Mariano Nápoles wants to keep judo from being phased out in Naples. But based on the victories earned by his team at a recent championship in Miami, it doesn’t look like he or the sport is leaving the area anytime soon.
Nápoles, 38, is one of the coaches at Naples Judo of Japan and has continued the legacy of Charles Hartman, the coach and founder of the center, who died at the age of 71 in early 2010, and was the one who brought Japan’s judo from New York to Naples.
Since then, Nápoles, in charge of the center, along with Ruperto Arteaga, train a team of children and teens to practice judo at Fleischmann Park, south of Naples.
On Oct. 30, the team participated in the 2010 Judo Yudanshakai Florida State Championship, held at American Senior High School in Hialeah, where Naples judokas participated in two of the three existing categories: Junior and Senior. The team returned with 10 individual medals and a trophy for their school.
Nápoles, a black belt in judo, is proud of his team’s achievements.
“They’re rookies. They had never participated in a tournament but won because they were well prepared,” he said.
Nápoles said that the only athlete in the team who had previously participated in a tournament was 12-year-old Lucas Battilana. In the competition, he suffered an injury that prevented him from competing after the first match. In April this year, Battilana won a silver medal in the 2010 USJA Judo State Championships, held in Delray Beach.

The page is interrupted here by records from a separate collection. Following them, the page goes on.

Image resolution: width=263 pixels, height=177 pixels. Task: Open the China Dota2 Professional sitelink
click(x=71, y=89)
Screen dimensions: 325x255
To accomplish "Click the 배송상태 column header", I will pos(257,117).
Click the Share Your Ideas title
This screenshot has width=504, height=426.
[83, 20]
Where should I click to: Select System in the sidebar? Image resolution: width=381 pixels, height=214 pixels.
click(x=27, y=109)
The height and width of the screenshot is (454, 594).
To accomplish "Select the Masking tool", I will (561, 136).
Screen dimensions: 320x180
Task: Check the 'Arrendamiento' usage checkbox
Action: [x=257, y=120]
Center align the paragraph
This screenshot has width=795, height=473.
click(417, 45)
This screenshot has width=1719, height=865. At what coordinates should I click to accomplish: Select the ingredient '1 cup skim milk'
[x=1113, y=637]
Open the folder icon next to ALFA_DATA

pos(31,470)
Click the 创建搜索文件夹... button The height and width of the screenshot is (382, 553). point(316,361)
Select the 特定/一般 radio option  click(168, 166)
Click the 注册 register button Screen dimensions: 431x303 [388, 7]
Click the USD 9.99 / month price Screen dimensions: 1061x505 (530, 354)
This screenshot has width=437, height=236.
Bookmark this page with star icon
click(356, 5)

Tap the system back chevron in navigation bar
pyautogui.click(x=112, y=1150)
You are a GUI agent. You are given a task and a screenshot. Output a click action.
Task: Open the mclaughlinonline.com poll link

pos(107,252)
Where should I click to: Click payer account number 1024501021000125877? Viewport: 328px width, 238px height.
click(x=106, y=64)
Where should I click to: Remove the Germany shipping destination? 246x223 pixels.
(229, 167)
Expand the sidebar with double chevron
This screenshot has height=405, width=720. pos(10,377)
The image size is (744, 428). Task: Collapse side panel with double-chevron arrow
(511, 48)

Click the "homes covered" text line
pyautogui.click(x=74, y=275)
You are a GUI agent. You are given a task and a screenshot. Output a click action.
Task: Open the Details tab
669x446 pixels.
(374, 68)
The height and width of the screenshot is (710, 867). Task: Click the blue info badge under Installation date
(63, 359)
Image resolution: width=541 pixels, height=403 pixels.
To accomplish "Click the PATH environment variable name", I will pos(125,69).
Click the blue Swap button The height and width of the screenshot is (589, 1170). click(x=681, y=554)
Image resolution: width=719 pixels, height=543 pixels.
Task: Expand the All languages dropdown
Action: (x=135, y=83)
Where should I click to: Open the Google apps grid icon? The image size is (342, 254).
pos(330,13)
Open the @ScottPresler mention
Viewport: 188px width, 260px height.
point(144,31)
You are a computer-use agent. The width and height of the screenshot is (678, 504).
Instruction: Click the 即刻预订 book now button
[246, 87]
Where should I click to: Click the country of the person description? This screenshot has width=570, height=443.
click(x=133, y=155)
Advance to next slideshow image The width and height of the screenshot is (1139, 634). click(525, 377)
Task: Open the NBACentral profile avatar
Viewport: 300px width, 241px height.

Battilana, just like Nápoles, had studied with Hartman.
“It’s the first time we participated as a school and as a team. Naples Judo of Japan also received the team trophy in the Senior category,” said Nápoles.
The center provides professional judo training for children, youths and adults, which allowed them to compete at the state championship.
Nápoles has been studying judo since he was 20 years old in Cuba, and last August won a gold medal in the masters category at the U.S. Open International Judo Championship in Miami.
“Judo is the only martial art recognized in world championships and the Olympics,” he said. “I will continue encouraging children because, who knows? Judo’s next world champion may be among us.”